Measuring Online Behavior Change with Observational Studies: a Review
Arianna Pera, Gianmarco de Francisci Morales, Luca Maria Aiello
TL;DR
This paper presents a comprehensive survey of observational studies quantifying online behavior change, introducing a tripartite Environment–Event–Behavior taxonomy and mapping methods, platforms, event types, and theoretical frameworks. It reveals a heavy focus on sentiment and Twitter/Reddit data, with modest theoretical grounding and calls for broader data sources, diversified behavioral targets, and stronger theory integration.

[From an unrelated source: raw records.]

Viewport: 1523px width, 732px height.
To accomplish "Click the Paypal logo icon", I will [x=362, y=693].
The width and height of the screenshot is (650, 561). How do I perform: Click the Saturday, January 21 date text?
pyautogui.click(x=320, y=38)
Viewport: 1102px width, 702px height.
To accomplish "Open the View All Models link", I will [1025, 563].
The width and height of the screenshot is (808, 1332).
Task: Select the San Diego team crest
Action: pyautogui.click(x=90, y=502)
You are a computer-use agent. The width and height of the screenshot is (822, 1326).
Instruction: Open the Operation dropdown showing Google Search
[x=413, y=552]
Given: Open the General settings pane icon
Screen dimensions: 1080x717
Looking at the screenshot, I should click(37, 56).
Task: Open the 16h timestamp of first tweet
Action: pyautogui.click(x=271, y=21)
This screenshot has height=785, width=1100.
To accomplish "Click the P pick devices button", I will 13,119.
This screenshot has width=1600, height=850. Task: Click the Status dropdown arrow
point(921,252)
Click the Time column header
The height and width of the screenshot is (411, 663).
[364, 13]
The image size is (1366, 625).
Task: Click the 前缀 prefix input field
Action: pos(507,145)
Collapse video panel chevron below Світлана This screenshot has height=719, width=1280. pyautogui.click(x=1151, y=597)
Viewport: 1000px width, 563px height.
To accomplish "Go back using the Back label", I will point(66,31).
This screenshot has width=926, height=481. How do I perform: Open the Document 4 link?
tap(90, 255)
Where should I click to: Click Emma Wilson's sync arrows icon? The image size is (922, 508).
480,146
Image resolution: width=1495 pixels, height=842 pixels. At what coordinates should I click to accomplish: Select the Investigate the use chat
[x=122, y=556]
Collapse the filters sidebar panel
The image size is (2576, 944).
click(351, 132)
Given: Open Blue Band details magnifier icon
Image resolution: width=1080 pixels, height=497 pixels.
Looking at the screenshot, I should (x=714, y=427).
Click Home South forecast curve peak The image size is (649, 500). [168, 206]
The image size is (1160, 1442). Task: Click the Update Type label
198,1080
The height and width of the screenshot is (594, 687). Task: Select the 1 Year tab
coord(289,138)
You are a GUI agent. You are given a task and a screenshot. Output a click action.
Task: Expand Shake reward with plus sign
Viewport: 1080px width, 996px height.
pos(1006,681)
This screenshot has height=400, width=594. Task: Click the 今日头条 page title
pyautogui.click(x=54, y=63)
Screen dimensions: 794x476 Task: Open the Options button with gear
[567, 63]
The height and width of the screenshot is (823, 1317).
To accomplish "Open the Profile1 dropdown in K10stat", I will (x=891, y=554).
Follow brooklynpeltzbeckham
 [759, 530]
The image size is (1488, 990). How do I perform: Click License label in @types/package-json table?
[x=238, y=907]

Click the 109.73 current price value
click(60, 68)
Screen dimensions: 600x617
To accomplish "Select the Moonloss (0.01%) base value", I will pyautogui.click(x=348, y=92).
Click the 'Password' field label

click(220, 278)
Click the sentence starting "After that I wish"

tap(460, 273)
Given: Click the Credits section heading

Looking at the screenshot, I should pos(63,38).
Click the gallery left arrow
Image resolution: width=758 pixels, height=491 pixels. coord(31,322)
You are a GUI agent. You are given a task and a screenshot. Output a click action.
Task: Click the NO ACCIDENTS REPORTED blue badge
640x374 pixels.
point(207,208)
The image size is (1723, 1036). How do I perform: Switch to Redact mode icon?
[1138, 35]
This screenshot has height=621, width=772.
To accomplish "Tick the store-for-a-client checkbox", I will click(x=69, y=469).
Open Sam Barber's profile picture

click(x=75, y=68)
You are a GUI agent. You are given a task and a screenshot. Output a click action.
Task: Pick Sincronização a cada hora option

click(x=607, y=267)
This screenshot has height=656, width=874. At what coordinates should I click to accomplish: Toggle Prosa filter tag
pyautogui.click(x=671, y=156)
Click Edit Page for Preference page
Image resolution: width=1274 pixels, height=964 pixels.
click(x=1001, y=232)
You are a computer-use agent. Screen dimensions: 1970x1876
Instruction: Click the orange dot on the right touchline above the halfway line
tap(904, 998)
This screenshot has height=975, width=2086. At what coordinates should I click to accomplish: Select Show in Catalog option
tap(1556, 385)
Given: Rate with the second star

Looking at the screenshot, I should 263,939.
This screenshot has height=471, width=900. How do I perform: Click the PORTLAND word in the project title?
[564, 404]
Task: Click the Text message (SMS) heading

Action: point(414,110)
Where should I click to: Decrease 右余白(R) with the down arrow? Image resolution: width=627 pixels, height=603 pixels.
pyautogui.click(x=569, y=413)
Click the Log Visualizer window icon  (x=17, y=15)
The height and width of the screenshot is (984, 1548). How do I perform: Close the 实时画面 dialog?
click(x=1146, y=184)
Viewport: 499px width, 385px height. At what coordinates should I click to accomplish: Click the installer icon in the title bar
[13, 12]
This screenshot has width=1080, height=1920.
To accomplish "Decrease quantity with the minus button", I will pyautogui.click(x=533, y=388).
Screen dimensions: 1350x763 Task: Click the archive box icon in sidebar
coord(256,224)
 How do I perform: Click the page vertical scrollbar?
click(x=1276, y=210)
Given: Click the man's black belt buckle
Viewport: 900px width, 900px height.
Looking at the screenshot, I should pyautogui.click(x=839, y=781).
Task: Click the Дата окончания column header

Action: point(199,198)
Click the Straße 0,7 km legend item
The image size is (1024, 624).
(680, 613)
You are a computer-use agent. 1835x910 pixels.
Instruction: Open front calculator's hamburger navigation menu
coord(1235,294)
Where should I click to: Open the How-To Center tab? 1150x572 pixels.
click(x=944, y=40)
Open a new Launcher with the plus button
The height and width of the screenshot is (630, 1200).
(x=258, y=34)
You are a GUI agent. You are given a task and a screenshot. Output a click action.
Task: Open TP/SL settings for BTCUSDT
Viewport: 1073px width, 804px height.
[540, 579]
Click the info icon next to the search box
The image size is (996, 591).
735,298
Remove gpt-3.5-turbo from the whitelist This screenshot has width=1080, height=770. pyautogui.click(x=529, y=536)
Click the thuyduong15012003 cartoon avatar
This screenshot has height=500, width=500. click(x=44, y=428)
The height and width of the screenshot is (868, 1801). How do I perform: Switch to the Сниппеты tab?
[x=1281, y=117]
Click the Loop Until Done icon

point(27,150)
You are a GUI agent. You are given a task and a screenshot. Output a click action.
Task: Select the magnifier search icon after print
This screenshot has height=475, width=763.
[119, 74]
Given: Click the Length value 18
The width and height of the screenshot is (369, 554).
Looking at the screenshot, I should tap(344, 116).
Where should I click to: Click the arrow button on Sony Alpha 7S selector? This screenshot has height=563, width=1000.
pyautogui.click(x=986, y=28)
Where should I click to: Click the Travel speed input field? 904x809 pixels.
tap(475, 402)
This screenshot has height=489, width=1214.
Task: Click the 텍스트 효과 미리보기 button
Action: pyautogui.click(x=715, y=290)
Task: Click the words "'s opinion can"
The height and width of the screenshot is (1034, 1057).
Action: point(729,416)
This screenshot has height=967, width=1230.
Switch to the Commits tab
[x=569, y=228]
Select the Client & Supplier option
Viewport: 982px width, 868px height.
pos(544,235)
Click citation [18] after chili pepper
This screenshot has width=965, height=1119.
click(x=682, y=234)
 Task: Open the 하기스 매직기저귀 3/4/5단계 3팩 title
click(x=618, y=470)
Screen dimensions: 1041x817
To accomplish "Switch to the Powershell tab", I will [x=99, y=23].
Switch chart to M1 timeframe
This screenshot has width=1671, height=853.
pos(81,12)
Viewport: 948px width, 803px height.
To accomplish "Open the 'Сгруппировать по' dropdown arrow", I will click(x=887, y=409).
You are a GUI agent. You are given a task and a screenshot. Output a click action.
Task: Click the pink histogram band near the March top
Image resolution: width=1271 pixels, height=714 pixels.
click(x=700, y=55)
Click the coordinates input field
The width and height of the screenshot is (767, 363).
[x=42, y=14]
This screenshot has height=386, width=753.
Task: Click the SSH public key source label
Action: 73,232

The authors also outline methodological trends, such as prevalent before-after and time-series approaches, and advocate for ethical governance and collaboration between computational and social-science perspectives to advance the field.
Abstract
Exploring online behavior change is imperative for societal progress in the context of 21st-century challenges. We analyze 148 articles (2000-2023) focusing on behavior change in the digital space and build a map that categorizes behaviors, behavior change detection methodologies, platforms of reference, and theoretical frameworks that characterize the analysis of online behavior change. Our findings reveal a focus on sentiment shifts, an emphasis on API-restricted platforms, and limited integration of theory. We call for methodologies able to capture a wider range of behavior types, diverse data sources, and stronger theory-practice alignment in the study of online behavior and its change.